Ce comportement est «absolument identique à la politique brutale des États-Unis contre laquelle les pays européens ont toujours protesté», a dit le ministère iranien, alors que Téhéran et Washington sont engagés dans un bras de fer depuis des mois.
L'arraisonnement du pétrolier est une «excellente nouvelle», a commenté le conseiller américain à la sécurité nationale John Bolton, sans confirmer que les États-Unis avaient fait une demande en ce sens.
Dans un message sur Twitter repris par l'agence de presse Mehr, le secrétaire du Conseil de discernement - un poste clé du système politique iranien - Mohsen Rezaï, évoque la possible nécessité pour l'Iran d'agir en représailles contre les Britanniques.
«Si la Grande-Bretagne ne relâche pas le #pétrolier_iranien, il est du devoir des autorités responsables d'agir réciproquement et d'intercepter et de saisir un pétrolier britannique», a-t-il averti.
Environ le tiers du pétrole brut acheminé par voie maritime transite par le Golfe, dont l'Iran se considère comme le gardien.
L'arraisonnement du navire est intervenu quelques jours après l'annonce du dépassement par Téhéran de la limite imposée à ses réserves d'uranium faiblement enrichi par l'accord international sur son programme nucléaire, conclu en 2015, et sur fond de tensions exacerbées avec Washington qui font craindre un embrasement dans la région du Golfe.
«Violation des sanctions»
L'équipage du navire, qui avait quitté les Émirats le 13 mai et est stationné à l'est de Gibraltar, a été interrogé par les autorités du territoire britannique.
Londres a «salué une action ferme des autorités de Gibraltar qui ont agi pour faire respecter le régime européen de sanctions à l'encontre de la Syrie».
Le ministère russe des Affaires étrangères a condamné de son côté dans un communiqué «cette action planifiée de longue date», estimant qu'elle «visait à compliquer davantage la situation autour de l'Iran et de la Syrie».
Gibraltar n'a pas précisé l'origine du pétrole, mais selon la publication spécialisée dans le transport maritime Lloyd's List, ce pétrolier aurait chargé en Iran en avril et a été intercepté alors qu'il faisait route vers la Syrie, pays en guerre depuis 2011.

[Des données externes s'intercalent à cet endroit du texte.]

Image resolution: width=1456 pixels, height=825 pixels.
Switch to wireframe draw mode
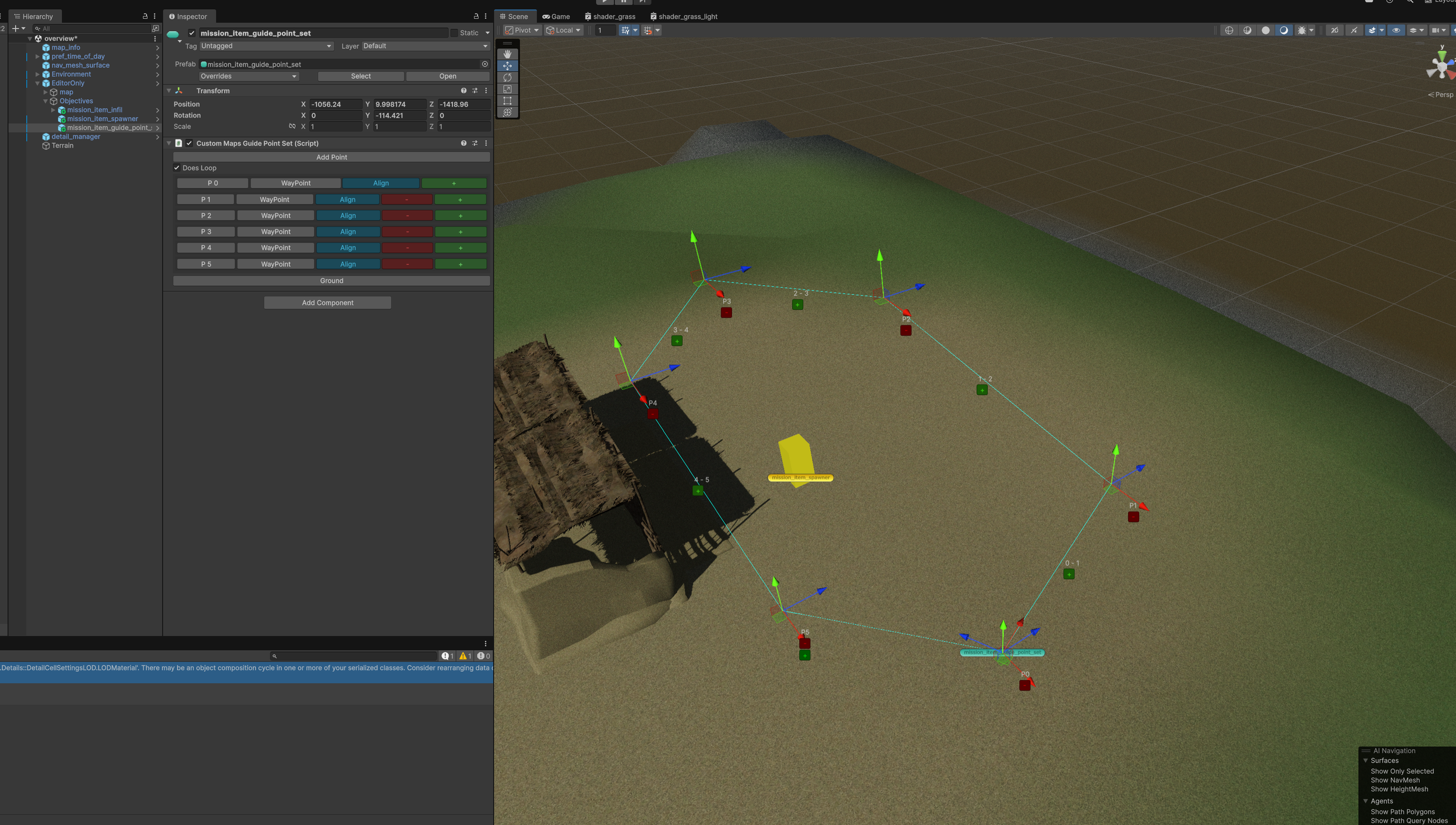[1229, 30]
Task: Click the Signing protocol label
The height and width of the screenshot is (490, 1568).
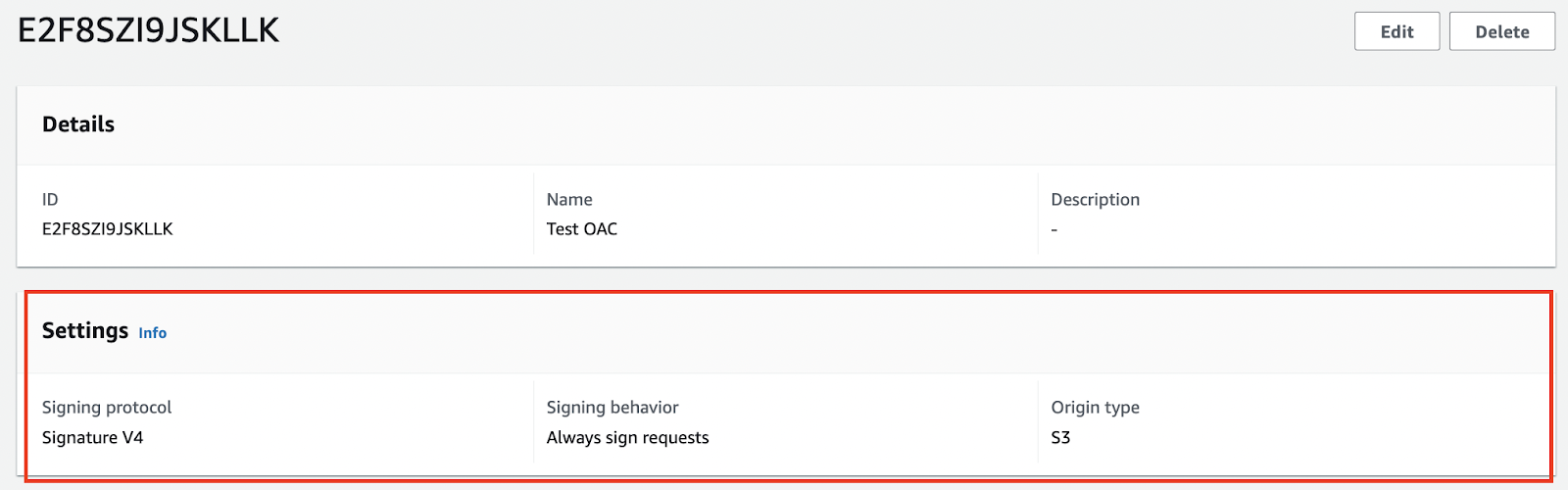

«Nous avons des raisons de croire que le Grace 1 amenait sa cargaison de pétrole brut à la raffinerie de Banias en Syrie, propriété d'une entité sujette aux sanctions de l'UE contre la Syrie» et agissait «en violation» de ces sanctions, a indiqué le chef du gouvernement de Gibraltar, Fabian Picardo.
Depuis 2011, la Syrie, où le régime de Bachar al-Assad jouit du soutien crucial de l'Iran dans le conflit, est la cible de sanctions internationales, qui touchent notamment son secteur pétrolier.
En 2018, le Trésor américain a menacé de sanctions les personnes ou sociétés livrant des produits pétroliers au régime syrien. Damas a ensuite indiqué que les livraisons de pétroliers iraniens avaient cessé.